In the first place, it is clear that the Master Farmers had been only a small group which had settled in this one small section of Georgia; and that the Early Farmers did not leave Georgia when they gave up their settlements along the Ocmulgee. We cannot say for certain either that they even quit the valley entirely. Their distinctive pottery seems to have continued the course of development already outlined, but during the interval a variety of new influences came in from other regions to produce a number of striking changes. Noteworthy among these were the “carinated” bowl form and incised and pinched or punctate decoration around the shoulder or rim. In its extreme form the first of these may be described as a shallow bowl with flaring sides which abruptly turn inward to form a distinct shoulder and inward-sloping rim. The angle thus produced may be as sharp as 90°, and the shoulder itself may vary from abrupt to more or less gently rounded. It is this flattened rim which normally bears the broad, deep incised-line decoration in the form of scrolls alternating with nested flat-topped pyramids or with inverted chevrons, all worked into a continuous pattern similar to the Greek fret.
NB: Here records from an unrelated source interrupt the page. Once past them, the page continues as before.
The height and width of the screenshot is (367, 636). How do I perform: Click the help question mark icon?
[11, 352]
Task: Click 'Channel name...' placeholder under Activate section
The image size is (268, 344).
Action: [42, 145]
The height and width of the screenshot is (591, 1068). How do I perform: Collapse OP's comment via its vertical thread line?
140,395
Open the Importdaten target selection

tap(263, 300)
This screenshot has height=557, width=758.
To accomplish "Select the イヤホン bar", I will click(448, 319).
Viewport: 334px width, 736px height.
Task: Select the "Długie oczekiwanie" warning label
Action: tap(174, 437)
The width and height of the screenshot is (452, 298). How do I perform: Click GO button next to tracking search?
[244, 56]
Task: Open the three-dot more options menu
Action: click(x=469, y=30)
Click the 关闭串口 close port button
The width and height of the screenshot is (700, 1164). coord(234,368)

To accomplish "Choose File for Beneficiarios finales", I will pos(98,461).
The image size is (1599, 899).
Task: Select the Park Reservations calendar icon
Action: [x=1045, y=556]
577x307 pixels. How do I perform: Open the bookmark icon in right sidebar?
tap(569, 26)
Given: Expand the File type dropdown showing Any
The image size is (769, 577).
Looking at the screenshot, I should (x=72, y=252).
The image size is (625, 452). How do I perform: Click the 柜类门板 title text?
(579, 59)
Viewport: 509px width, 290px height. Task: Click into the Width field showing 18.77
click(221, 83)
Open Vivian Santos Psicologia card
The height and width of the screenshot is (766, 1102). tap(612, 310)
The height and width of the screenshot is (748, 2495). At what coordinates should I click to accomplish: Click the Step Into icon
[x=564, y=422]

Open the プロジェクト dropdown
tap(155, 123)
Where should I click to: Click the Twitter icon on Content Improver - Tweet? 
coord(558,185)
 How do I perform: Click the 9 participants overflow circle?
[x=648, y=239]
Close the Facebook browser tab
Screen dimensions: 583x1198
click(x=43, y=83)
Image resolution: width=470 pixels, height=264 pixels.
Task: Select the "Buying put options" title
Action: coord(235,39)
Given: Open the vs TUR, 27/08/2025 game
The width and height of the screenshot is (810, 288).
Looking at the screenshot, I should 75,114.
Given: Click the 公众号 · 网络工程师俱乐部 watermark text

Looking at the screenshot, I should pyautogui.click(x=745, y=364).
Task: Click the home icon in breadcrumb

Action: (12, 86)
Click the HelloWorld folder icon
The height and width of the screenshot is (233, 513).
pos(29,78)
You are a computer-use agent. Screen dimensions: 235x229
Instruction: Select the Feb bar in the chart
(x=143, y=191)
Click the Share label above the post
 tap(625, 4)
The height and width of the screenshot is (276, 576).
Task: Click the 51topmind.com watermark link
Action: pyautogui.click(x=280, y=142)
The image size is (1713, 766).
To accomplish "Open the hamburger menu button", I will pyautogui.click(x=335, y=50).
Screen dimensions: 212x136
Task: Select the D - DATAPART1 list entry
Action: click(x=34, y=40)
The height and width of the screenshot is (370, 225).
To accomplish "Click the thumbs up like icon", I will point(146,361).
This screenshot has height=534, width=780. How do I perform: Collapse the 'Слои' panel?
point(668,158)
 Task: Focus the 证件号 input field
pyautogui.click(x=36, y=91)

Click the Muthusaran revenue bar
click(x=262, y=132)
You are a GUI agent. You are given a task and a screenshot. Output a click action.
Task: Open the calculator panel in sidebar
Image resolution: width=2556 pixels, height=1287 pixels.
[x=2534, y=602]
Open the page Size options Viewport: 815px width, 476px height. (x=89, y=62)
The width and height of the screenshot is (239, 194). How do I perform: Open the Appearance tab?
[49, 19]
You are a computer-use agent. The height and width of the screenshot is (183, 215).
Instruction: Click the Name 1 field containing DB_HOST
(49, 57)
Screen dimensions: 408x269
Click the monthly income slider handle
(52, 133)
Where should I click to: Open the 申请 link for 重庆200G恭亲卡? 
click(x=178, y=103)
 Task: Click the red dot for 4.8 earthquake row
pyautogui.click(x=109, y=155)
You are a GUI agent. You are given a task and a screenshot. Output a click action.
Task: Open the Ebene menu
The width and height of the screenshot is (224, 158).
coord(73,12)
Below the shoulder, the body of the bowl still carries the old complicated stamping, but gradually the pattern becomes less distinct and the paddle is applied several times to the same spot. It is even impossible sometimes to make out any design whatever in the overall roughening.
Another new element is to be found in a series of notches, bosses, or circular impressions which are applied just below the lip on jars or bowls with only complicated stamping, or at the point of the shoulder on “bold incised” vessels. The lip of most vessel shapes, except the carinated bowl, is thickened by folding or with an added strip of clay, and it is the lower edge of this band which is often pinched or otherwise worked to produce a notched or beaded effect. On the carinated bowls there is commonly a line of circular impressions made with the end of a piece of cane or other hollow tube situated on the point or bend of the shoulder to separate the area of incised decoration from the body stamping below. Circles of this sort are sometimes used in place of the beading around the rim.
Pottery bowl showing carinated shoulder, bold incising, complicated stamping, and reed punctates typical of Lamar Bold Incised. Diameter, 16 inches.
Lamar Complicated Stamped jar. Clearly defined stamping more common in early Lamar period. Height, 9¼ inches.